All of the data, except its images, should be set down exactly as it appears.

┌──

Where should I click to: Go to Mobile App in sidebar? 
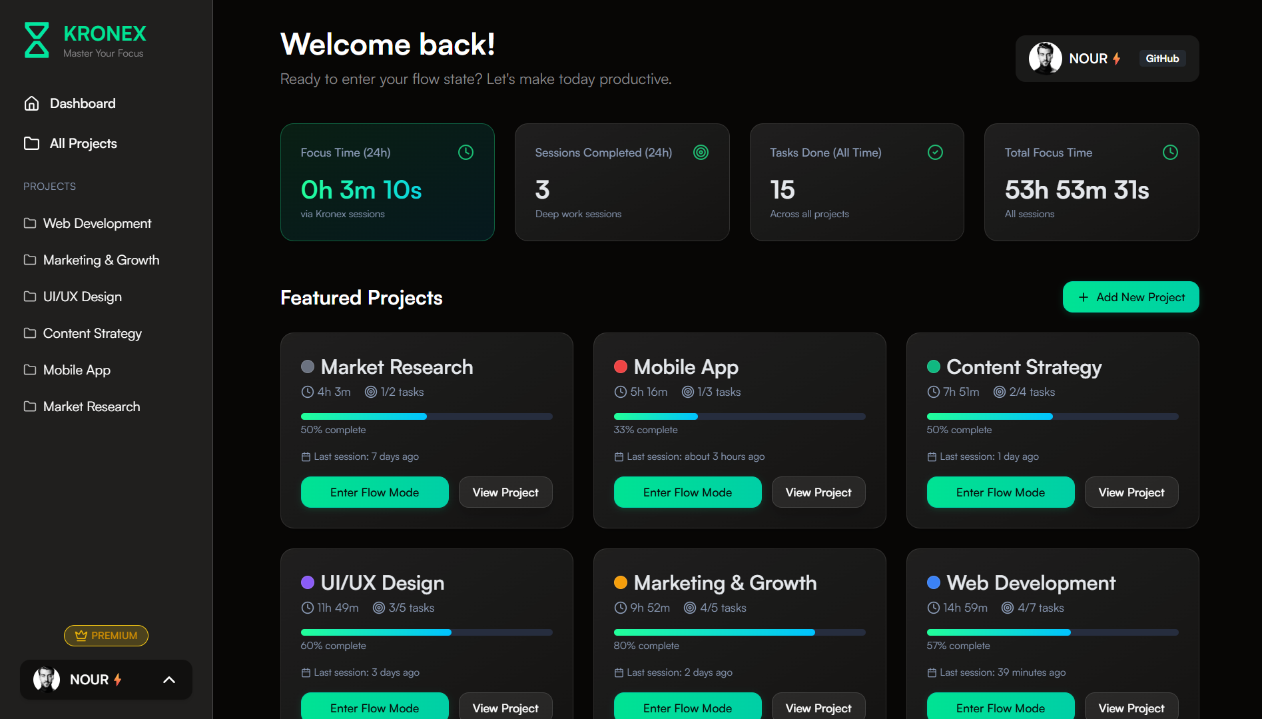(77, 370)
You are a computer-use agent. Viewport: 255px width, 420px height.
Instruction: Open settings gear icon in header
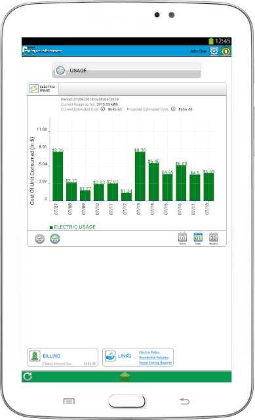coord(214,51)
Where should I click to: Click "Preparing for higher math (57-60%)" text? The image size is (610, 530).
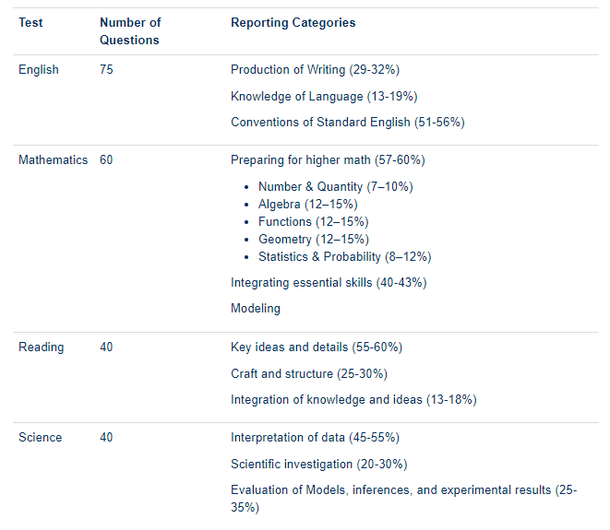[x=328, y=160]
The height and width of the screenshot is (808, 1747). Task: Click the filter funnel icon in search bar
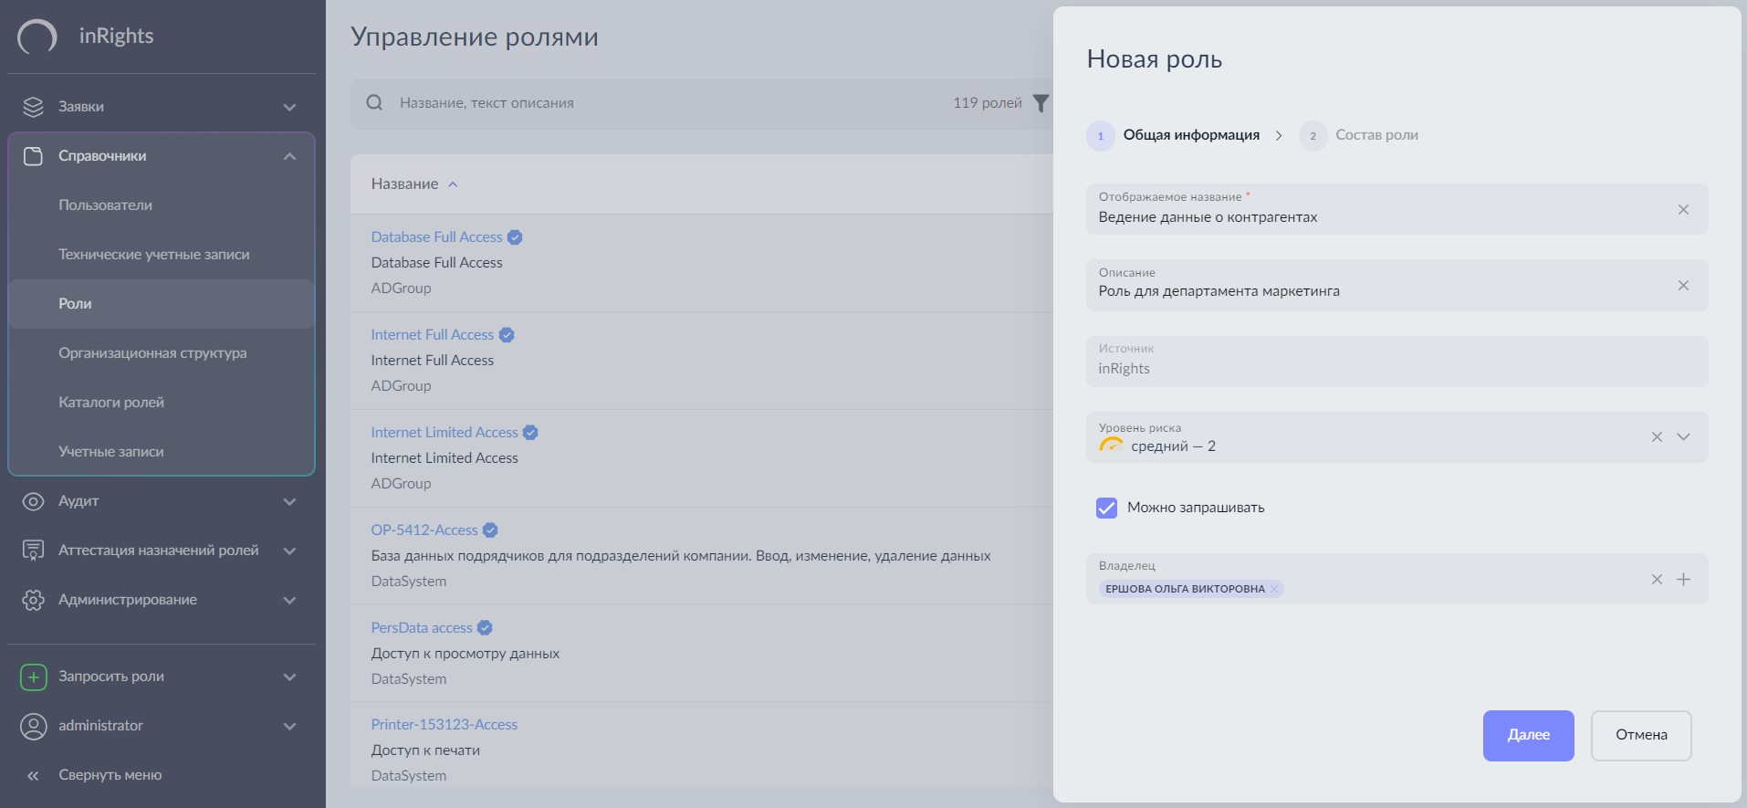1040,103
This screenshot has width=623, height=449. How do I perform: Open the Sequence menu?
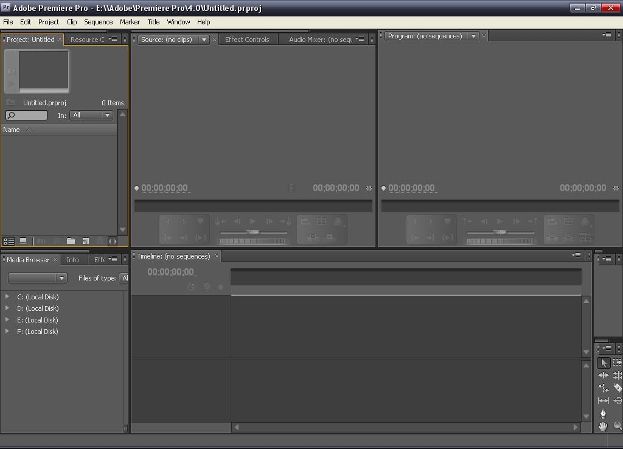point(98,22)
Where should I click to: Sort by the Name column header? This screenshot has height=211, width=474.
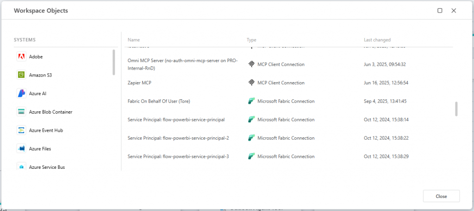134,40
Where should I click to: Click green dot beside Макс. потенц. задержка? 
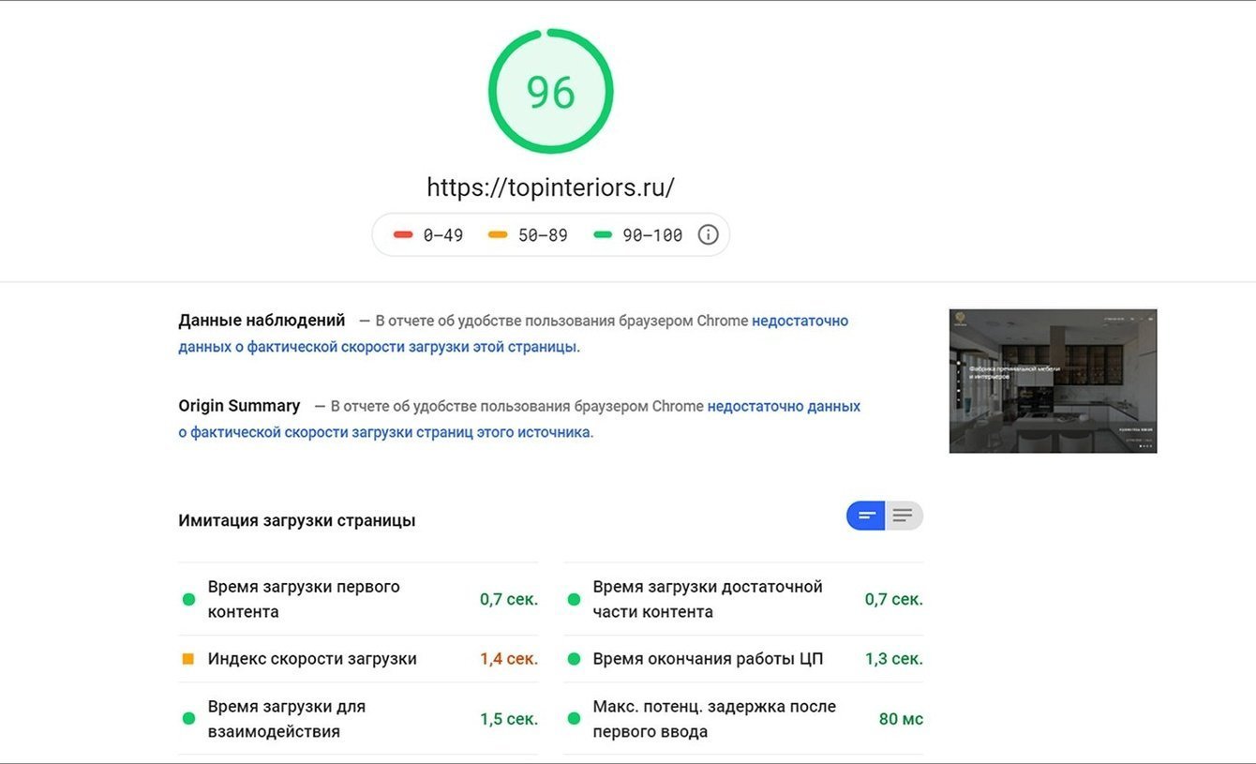tap(574, 719)
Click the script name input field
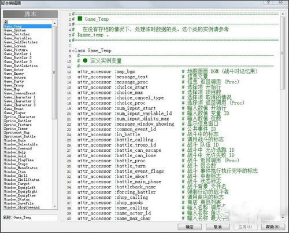 [x=35, y=217]
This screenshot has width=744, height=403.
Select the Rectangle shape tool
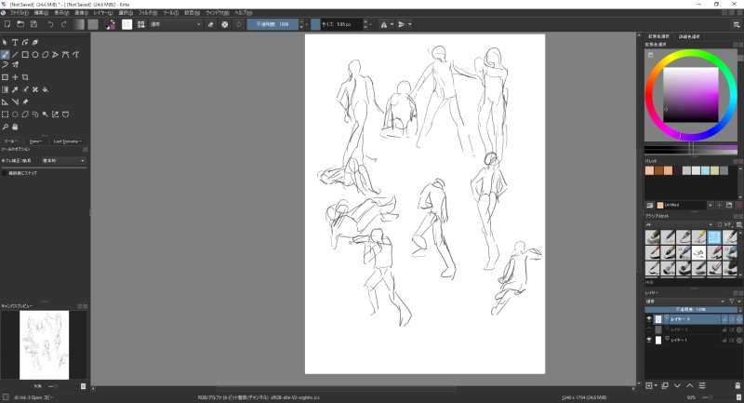tap(25, 54)
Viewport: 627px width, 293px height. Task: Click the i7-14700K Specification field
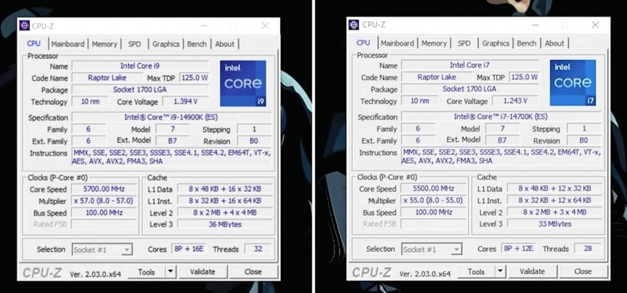500,117
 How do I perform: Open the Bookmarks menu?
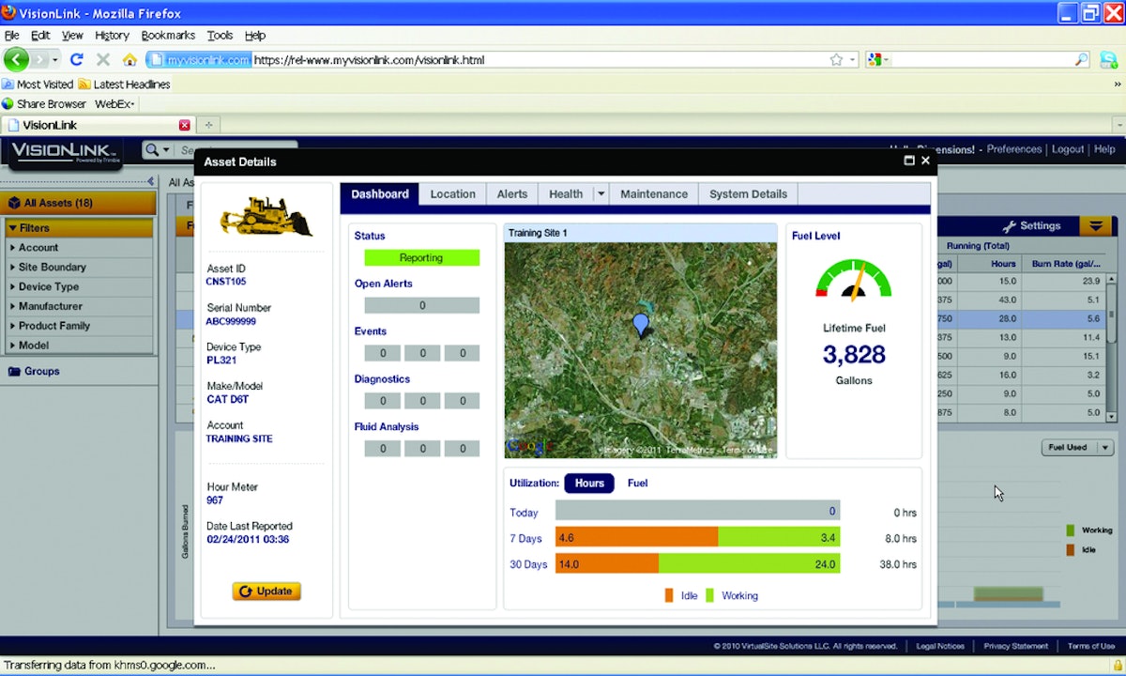pos(167,35)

└──

**Output below**
Where should I click to: Go to Mobile App in sidebar? 
(77, 370)
You are a computer-use agent. Viewport: 255px width, 420px height.
Instruction: Open settings gear icon in header
coord(214,51)
Where should I click to: Click "Preparing for higher math (57-60%)" text? The image size is (610, 530).
[x=328, y=160]
The height and width of the screenshot is (808, 1747). Task: Click the filter funnel icon in search bar
1040,103
This screenshot has width=623, height=449. How do I perform: Open the Sequence menu?
point(98,22)
Where should I click to: Sort by the Name column header? This screenshot has height=211, width=474.
134,40
Where should I click to: Click green dot beside Макс. потенц. задержка? 
tap(574, 719)
Click the script name input field
 [x=35, y=217]
This screenshot has width=744, height=403.
Select the Rectangle shape tool
tap(25, 54)
Viewport: 627px width, 293px height. Task: Click the i7-14700K Specification field
500,117
 How do I perform: Open the Bookmarks menu?
pos(167,35)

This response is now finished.